- [Exercise tasks]
1/ Rewrite the stretch of records from the line containing "The image size is (2576, 784). Find" through the line containing "center [879, 701].", replacing "Image resolution" with "Display resolution" and leaving everything else unchanged.
2/ Write the next part of the interview about English orthography, picking up after its final line.

- [Text to read]
David Boulton: No, I never expected it to be simple. I appreciate the background. I myself can also say that I relate to this synchronous, serendipitous path that we get on that seems to be why we are somehow getting to where it is we need to be focused that we really can’t claim credit for.

Dr. Richard Venezky:  Yes, perhaps we don’t really grow up and set goals for ourselves; we just follow the string somebody pulls across the floor. If it leads here or there, well that’s where we go.

David Boulton: So I think it’s fascinating and interesting that rather than growing up in the field of orthography or growing up in the field of reading science, that you’ve taken this path that would allow you to look at these things with entirely different lenses than people that grew inside of these fields in a more traditional way.

Dr. Richard Venezky:  I never felt that it was the only path to take, but I did feel it was an advantage to come at the orthography from a more formal linguistic and mathematical standpoint. 

A Pattern Recognition Problem:

David Boulton:  So your take off in this was the challenge of how a machine could reconcile the spelling of sounds and that took you into understanding our orthography.

Dr. Richard Venezky:  To me it was a complex pattern recognition problem. There are many patterns at different levels of analysis, some with many exceptions. Some of them interacted, some of them interfered with each other, but somewhere along the line it could all be sorted out. And the marginal mess that wouldn’t fit anywhere led to nice narratives about the history of words.

David Boulton: So I think we’ve also covered, implicitly in the last question, what most interests you about orthography because it’s part of the story of how you got there. Is there anything you’d add to that particular question, what interests you most now that you’ve arrived in this space?

Orthography is Like a Big City:

Dr. Richard Venezky:  I look at English orthography perhaps as a tourist might look at a beautiful big city like Paris. Here’s a city laid out with Baron Haussmann’s wide avenues converging on a circle at the Arch de Triomphe. But then there are a multitude of side streets and dead end alleys and other patterns that intersect, interrupt, and occasionally complement. And I see the same thing in the orthography. In the same way the orthography has old and new. We have all these new spelling patterns for words like inputted and formatted. We use letter names like x-ray in words. At the same time we have good old Anglo-Saxon words like cow and sheep and raven and French borrowings in the same way that Paris has the newly remodeled Pompidou Center, the Foundation Cartier, other examples of modern and post-modern architecture along with the older parts of the city.

David Boulton:  Somewhat analogous to the human brain of these layers that grew on top of one another without necessarily having this integrated unfoldment.

Dr. Richard Venezky:  Just like that - which actually looks a lot like Paris. You can start on the islands, which represent the old brain, and then build the city in districts around it.

- [Source data]
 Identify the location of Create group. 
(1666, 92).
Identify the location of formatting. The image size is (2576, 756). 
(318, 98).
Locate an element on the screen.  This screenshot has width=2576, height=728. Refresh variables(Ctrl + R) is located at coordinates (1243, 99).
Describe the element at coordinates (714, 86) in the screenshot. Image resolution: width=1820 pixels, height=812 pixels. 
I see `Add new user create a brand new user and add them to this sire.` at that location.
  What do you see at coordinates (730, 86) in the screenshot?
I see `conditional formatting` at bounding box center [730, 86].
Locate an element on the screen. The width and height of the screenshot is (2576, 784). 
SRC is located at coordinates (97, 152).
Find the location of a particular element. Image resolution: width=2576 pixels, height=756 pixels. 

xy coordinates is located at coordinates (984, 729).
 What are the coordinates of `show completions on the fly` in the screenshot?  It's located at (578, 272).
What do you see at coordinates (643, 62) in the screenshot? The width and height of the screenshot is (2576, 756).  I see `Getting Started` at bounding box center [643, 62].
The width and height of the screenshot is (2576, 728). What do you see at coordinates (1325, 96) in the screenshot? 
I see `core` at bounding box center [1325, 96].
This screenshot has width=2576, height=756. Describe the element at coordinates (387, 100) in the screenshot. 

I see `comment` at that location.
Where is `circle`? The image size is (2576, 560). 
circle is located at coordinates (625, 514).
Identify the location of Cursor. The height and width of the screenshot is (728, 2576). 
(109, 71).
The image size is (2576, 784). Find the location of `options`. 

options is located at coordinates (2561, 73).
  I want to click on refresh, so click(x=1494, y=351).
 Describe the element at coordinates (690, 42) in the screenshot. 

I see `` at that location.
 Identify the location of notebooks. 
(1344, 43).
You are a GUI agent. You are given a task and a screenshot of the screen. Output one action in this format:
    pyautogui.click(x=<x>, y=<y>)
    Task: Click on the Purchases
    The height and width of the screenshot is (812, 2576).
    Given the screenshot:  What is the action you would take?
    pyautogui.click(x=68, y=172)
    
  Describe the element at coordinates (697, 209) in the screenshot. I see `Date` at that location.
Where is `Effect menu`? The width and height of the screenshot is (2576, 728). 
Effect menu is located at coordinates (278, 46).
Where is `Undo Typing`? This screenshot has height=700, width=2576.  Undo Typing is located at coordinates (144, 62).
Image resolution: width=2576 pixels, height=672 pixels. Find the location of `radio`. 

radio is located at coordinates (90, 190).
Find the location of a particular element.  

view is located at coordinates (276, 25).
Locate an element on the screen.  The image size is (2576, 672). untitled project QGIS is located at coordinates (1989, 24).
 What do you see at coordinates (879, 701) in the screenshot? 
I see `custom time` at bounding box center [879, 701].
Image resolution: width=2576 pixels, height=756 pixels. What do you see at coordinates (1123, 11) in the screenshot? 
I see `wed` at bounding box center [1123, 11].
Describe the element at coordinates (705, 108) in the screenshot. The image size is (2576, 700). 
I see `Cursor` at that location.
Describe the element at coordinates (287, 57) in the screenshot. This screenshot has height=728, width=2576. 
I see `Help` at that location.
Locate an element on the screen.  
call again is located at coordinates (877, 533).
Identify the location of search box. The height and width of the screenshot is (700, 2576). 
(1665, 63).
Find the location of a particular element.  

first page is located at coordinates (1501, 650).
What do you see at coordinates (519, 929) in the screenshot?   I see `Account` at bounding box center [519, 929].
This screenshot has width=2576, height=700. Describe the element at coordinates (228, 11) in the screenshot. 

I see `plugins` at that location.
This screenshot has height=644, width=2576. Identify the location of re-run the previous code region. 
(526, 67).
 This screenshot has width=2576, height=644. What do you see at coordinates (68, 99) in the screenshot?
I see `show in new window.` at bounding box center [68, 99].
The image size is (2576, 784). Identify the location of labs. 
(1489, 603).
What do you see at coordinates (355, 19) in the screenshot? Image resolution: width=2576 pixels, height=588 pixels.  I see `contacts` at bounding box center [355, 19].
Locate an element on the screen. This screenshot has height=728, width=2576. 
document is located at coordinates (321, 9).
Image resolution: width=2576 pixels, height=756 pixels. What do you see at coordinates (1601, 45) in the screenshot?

- [Answers to the exercises]
1/
The image size is (2576, 784). Find the location of `options`. 

options is located at coordinates (2561, 73).
  I want to click on refresh, so click(x=1494, y=351).
 Describe the element at coordinates (690, 42) in the screenshot. 

I see `` at that location.
 Identify the location of notebooks. 
(1344, 43).
You are a GUI agent. You are given a task and a screenshot of the screen. Output one action in this format:
    pyautogui.click(x=<x>, y=<y>)
    Task: Click on the Purchases
    The height and width of the screenshot is (812, 2576).
    Given the screenshot:  What is the action you would take?
    pyautogui.click(x=68, y=172)
    
  Describe the element at coordinates (697, 209) in the screenshot. I see `Date` at that location.
Where is `Effect menu`? The width and height of the screenshot is (2576, 728). 
Effect menu is located at coordinates (278, 46).
Where is `Undo Typing`? This screenshot has height=700, width=2576.  Undo Typing is located at coordinates (144, 62).
Display resolution: width=2576 pixels, height=672 pixels. Find the location of `radio`. 

radio is located at coordinates (90, 190).
Find the location of a particular element.  

view is located at coordinates (276, 25).
Locate an element on the screen.  The image size is (2576, 672). untitled project QGIS is located at coordinates (1989, 24).
 What do you see at coordinates (879, 701) in the screenshot? 
I see `custom time` at bounding box center [879, 701].

2/
Important Distinctions in Orthography:

David Boulton:  What are the, in my language, 'jewels of significance' - the most important attributes, the most meaningful distinctions in the field of orthography? What are some of the things you think stand out as being really important?

Dr. Richard Venezky:  Well, I’d say maybe the first and most important thing is that the orthography is structured. It’s not a chaotic mess, it’s not this damnable collection of accidents and historical mis-readings, but there really is a patterning there if you’re willing to tease it out. But that patterning derives from the fact that we have fifty some sounds and only twenty-six letters. So we have to adopt a whole variety of mechanisms to close the gap. One mechanism, very simply, is that we have two-letter and three-letter functional units, so if you want to understand how the orthography works first you have to define what the minimal units are, what I call functional units. Things like TCH and DG and CH and SH, where you couldn’t derive the sounds they have from the sounds of their constituent parts. That’s as small as you can get for those units. So that’s one factor.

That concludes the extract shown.